Banyak surealis yang menjadi terpesona dengan mitos. Menurut Freud, mitos-mitos mengungkap belenggu kejiwaan yang tersembunyi dalam setiap manusia. Psikolog Swiss Karl Jung meneruskan dengan argumen bahwa mitos – mengesampingkan tempat asal dan waktu terjadinya – menunjukkan persamaan yang patut diperhatikan. Ia menjelaskan persamaan-persamaan tersebut melalui keberadaan apa yang ia sebut dengan “ketidaksadaran kolektif”, lapisan kejiwaan yang entah bagaimana dimiliki oleh semua manusia. Seperti halnya mimpi menampilkan gambaran-gambaran irasional yang mengungkap kejiwaan pemimpinya, mitos mengungkap kejiwaan semua umat manusia.

Dalam lukisan Dali “Metamorphosis of Narcissus”(1934, Tate Gallery, London, England), sang seniman merujuk pada tokoh mitos Yunani kuno, Narcissus, yang mana adalah seorang anak muda yang jatuh cinta pada bayangannya sendiri dan dialih-bentukkan menjadi bunga yang cantik. Mitos-mitos Yunani menarik para surealis karena metamorfosis (perubahan dari satu bentuk ke bentuk lain) adalah tema yang paling sering mereka ulang. Secara serupa, dalam lukisan Dali, apa yang pada pandangan pertama tampak seperti pantat manusia, dilihat dengan cara lain, menjadi gambar tangan yang memegang telur.

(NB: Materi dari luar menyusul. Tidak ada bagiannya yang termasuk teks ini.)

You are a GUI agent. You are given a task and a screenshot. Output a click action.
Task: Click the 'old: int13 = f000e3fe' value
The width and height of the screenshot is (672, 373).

Mitos-mitos juga menarik bagi surealis dikarenakan peran pentingnya bagi budaya-budaya non-barat. Dalam pandangan para pengikut Freud, peradaban barat berada dalam bahaya karena menceraikan kemanusiaan dari sifat alaminya. Secara luas dipercaya bahwa budaya-budaya non-barat lebih selaras dengan sifat dan dorongan-dorongan alami – dorongan-dorongan yang diekspresikan melalui mitos-mitos dan seni kebudayaan tersebut. Seorang surealis yang meminjam dari kesenian Afrika untuk karyanya adalah pemahat Swiss Alberto Giacometti. Dalam membuat “Spoon Woman” (1926, Museum of Modern Art, New York City), yang mana di dalamnya sendok menyerupai juga bentuk badan wanita yang berlekuk, Giacometti dipengaruhi oleh orang suku Dan di Liberia dan Cote d’Ivoire, yang mana sendok-sendok dan centong-centongnya juga menyerupai bentuk manusia.

IV. TEKNIK-TEKNIK SUREALIS
Sebuah strategi yang digunakan para surealis untuk mengangkat gambaran-gambaran dari alam bawah sadar disebut “Exquisite Corpse”. Dalam bentuk seni kolaborasi ini, sehelai kertas dilipat menjadi empat bagian lipatan, dan empat seniman berbeda memberi kontribusi berupa representasi gambarannya tanpa melihat kontribusi seniman-seniman lainnya. Yang pertama menggambar kepala, melipat lagi kertasnya lalu menyerahkannya kepada seniman lainnya, yang menggambar bagian atas tubuh; yang ketiga menggambar kedua kaki, dan yang keempat, menggambar bagian bawah tubuh. Para seniman itu lalu membuka lipatan kertas untuk mempelajari dan menginterpretasikan kombinasi gambar tersebut.

Max Ernst, surealis Jerman, menemukan teknik lain yang menggunakan kemungkinan dan ketidaksengajaan: frottage (bahasa Perancis untuk “menggosok”). Dengan menempatkan kepingan-kepingan kayu atau logam yang kasar di bawah kanvas dan selanjutnya melukis atau menggambar dengan pensil di atasnya, sang seniman mentransfer motif kasar dari permukaan tersebut ke dalam karya-jadi. Dalam “Laocoon, Father and Sons” (1926, Menil Collection, Houston, Texas), Ernst meracik motif kasar kemungkinan dengan cara menggosok, sambil merujuk juga pada tokoh mitos Yunani, Laocoon, seorang imam Troya yang bergulat dengan piton-piton raksasa.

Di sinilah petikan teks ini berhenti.